Unfortunately, programming these sorts of constraints is hard to do with SMTLib, because it's really not meant for this kind of programming. Instead, I'd recommend using a higher-level API for z3 to address the problem instead. That is, use one of the z3 bindings from Python, Haskell, C, C++, Java, etc.; whichever you're more comfortable with, instead of coding this directly in SMTLib.

Below, I'll code it using SBV (the Haskell interface for z3), and also using the Python interface for z3; as those are the APIs I'm most familiar with.

Haskell

Using SBV (See http://leventerkok.github.io/sbv/ and https://hackage.haskell.org/package/sbv) and a bit of Haskell magic, you can code your problem as:

import Data.SBV

allCombs :: [a] -> [([a], [a], [a])]
allCombs []     = [([], [], [])]
allCombs (x:xs) = concat [[(x:l, m, r), (l, x:m, r), (l, m, x:r)] | (l, m, r) <- allCombs xs]
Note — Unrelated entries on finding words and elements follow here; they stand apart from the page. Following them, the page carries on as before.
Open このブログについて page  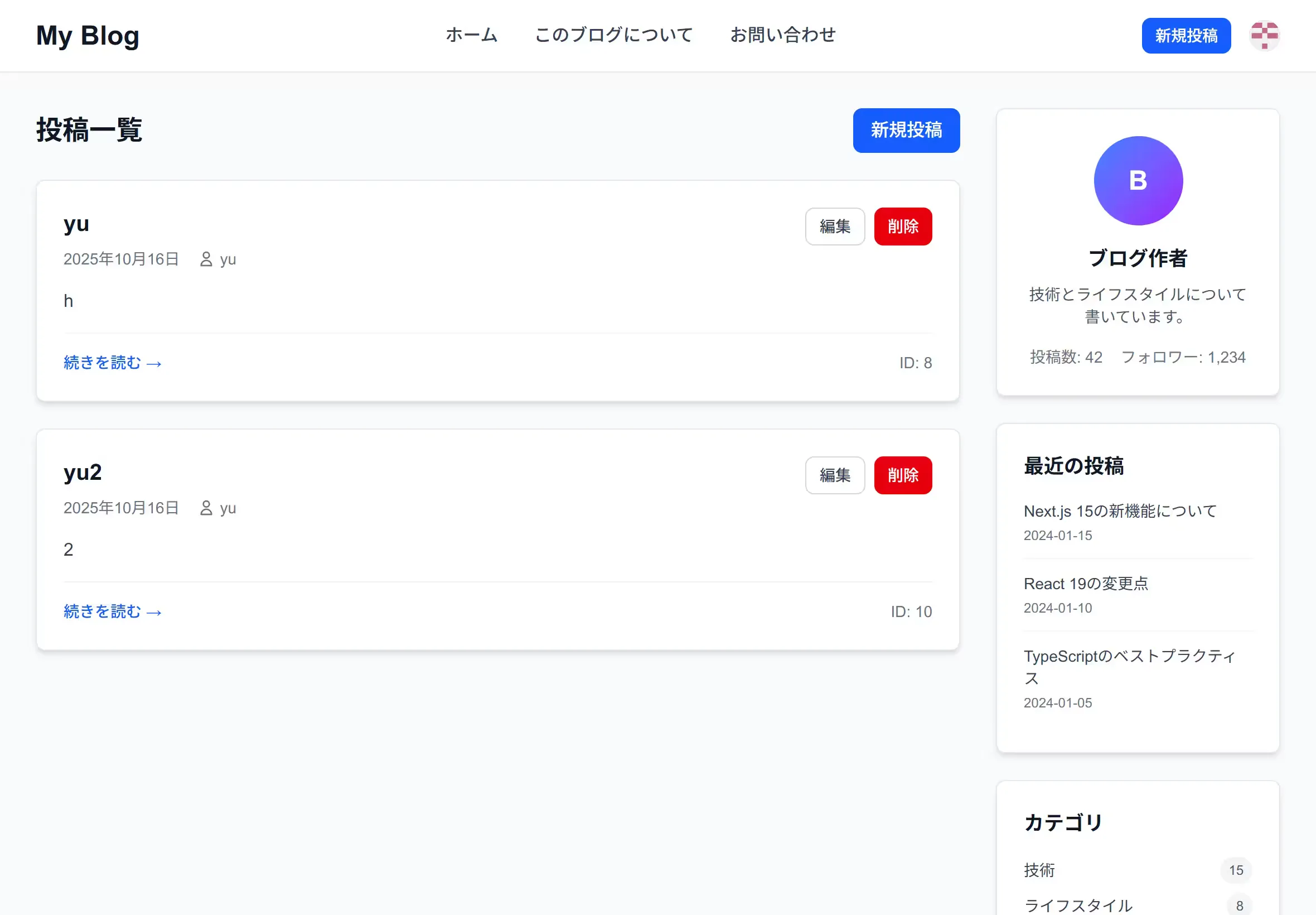[x=613, y=35]
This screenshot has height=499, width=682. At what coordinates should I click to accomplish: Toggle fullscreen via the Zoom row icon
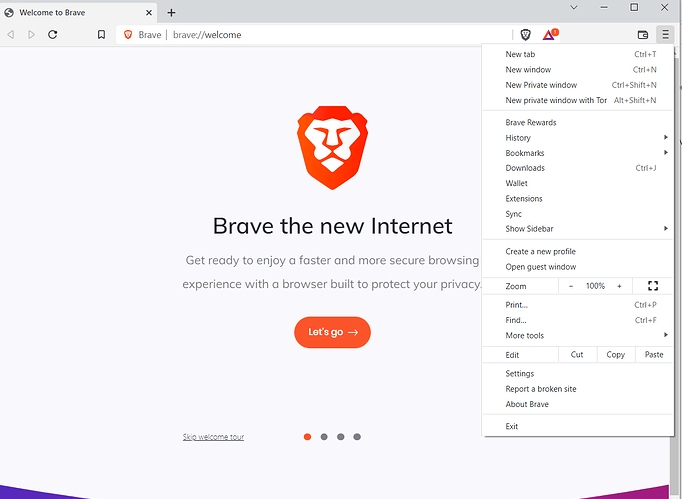pyautogui.click(x=653, y=286)
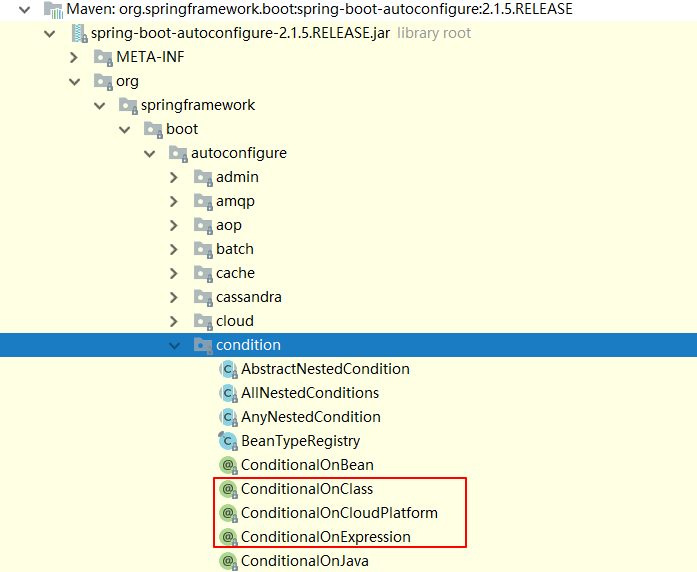
Task: Select the batch package label
Action: click(235, 249)
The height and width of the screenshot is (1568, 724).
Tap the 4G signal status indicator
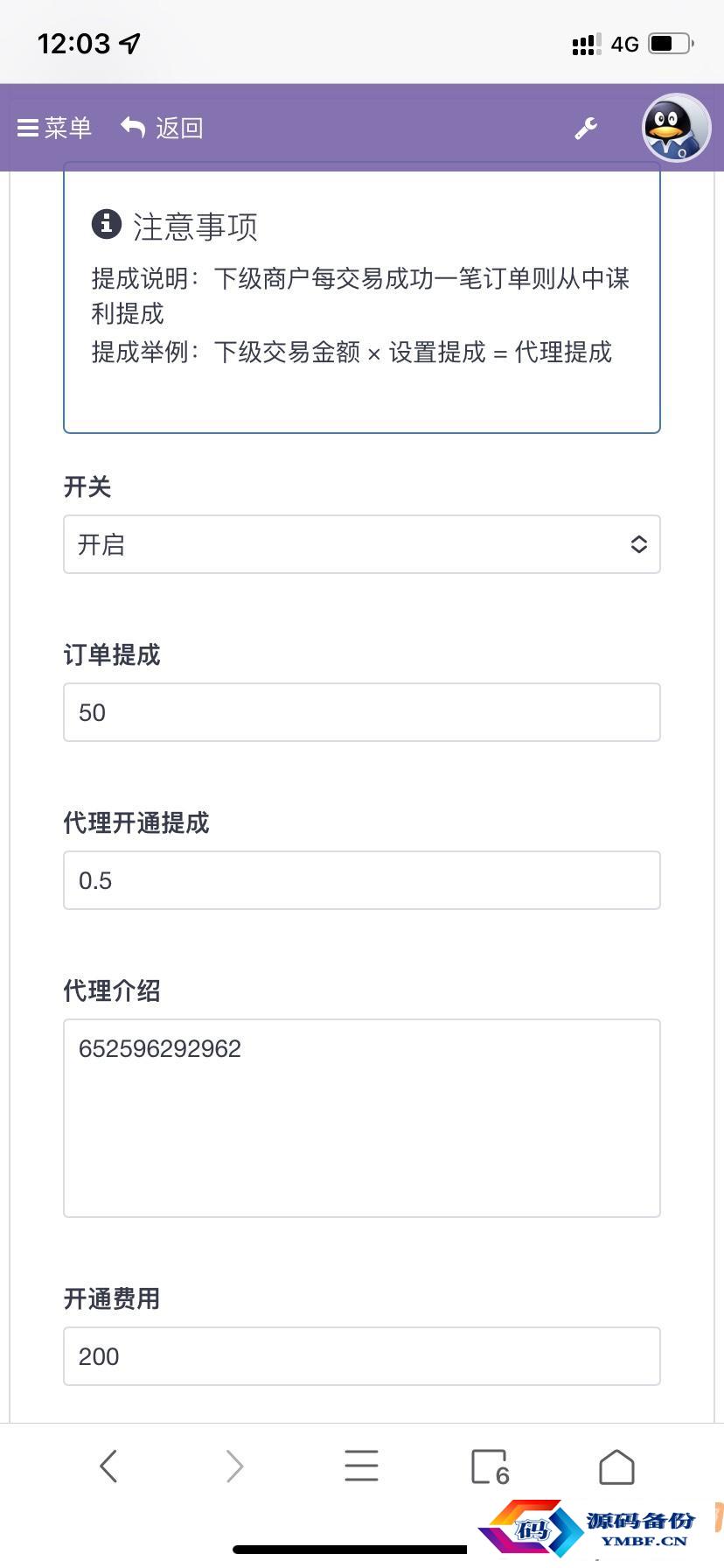click(x=624, y=44)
weigh :: ([SInteger], [SInteger], [SInteger]) -> SInteger
weigh (left, _, right) = sum left - sum right

pick :: IO SatResult
pick = sat $ do
        w1 <- sInteger "w1"
        w2 <- sInteger "w2"
        w3 <- sInteger "w3"
        w4 <- sInteger "w4"

        -- All weights must be positive
        constrain $ w1 .> 0
        constrain $ w2 .> 0
        constrain $ w3 .> 0
        constrain $ w4 .> 0

        -- Symmetry breaking: Order the weights. Strictly speaking this isn't
        -- necessary, but helps with presentation
        constrain $ w1 .<= w2
        constrain $ w2 .<= w3
        constrain $ w3 .<= w4

        let combs  = map weigh (allCombs [w1, w2, w3, w4])
            find g = sAny (.== literal g) combs

        constrain $ sAnd $ map find [1..40]

This essentially takes all possible orderings of the four weights into three groups: Those that are added, those that are ignored, and those that are subtracted. Then it asks the solver to find a combination that can achieve the summation for any value between 1 and 40. When I run this, I get the following answer fairly quickly:

*Main> pick
Satisfiable. Model:
  w1 =  1 :: Integer
  w2 =  3 :: Integer
  w3 =  9 :: Integer
  w4 = 27 :: Integer

And you can convince yourself that this is a good setting for the weights. (In fact, you can show that this is the only solution, by changing the call sat to allSat, and you'll see that SBV confirms this is the only solution.)

Python

The idea is similar, though Python code looks uglier (of course, this is a subjective claim!):

from z3 import *

def allCombs(lst):
    if not lst:
        yield ([], [], [])
    else:
        cur = [lst[0]]
        for (add, ign, sub) in allCombs (lst[1:]):
          yield (cur + add, ign, sub)
          yield (add, cur + ign, sub)
          yield (add, ign, cur + sub)

def weigh(comb):
    return sum(comb[0]) - sum(comb[2])

s = Solver()
w1, w2, w3, w4 = Ints('w1 w2 w3 w4')
s.add(w1 > 0)
s.add(w2 > 0)
s.add(w3 > 0)
s.add(w4 > 0)
s.add(w1 <= w2)
s.add(w2 <= w3)
s.add(w3 <= w4)

allSums = [weigh(comb) for comb in list(allCombs([w1, w2, w3, w4]))]

def constrain(goal):
    s.add(Or([goal == s for s in allSums]))

for i in range(40):
    constrain(i+1)

print(s.check())
print(s.model())

And this prints:

sat
[w1 = 1, w2 = 3, w3 = 9, w4 = 27]

This is the same solution z3 found via the SBV API.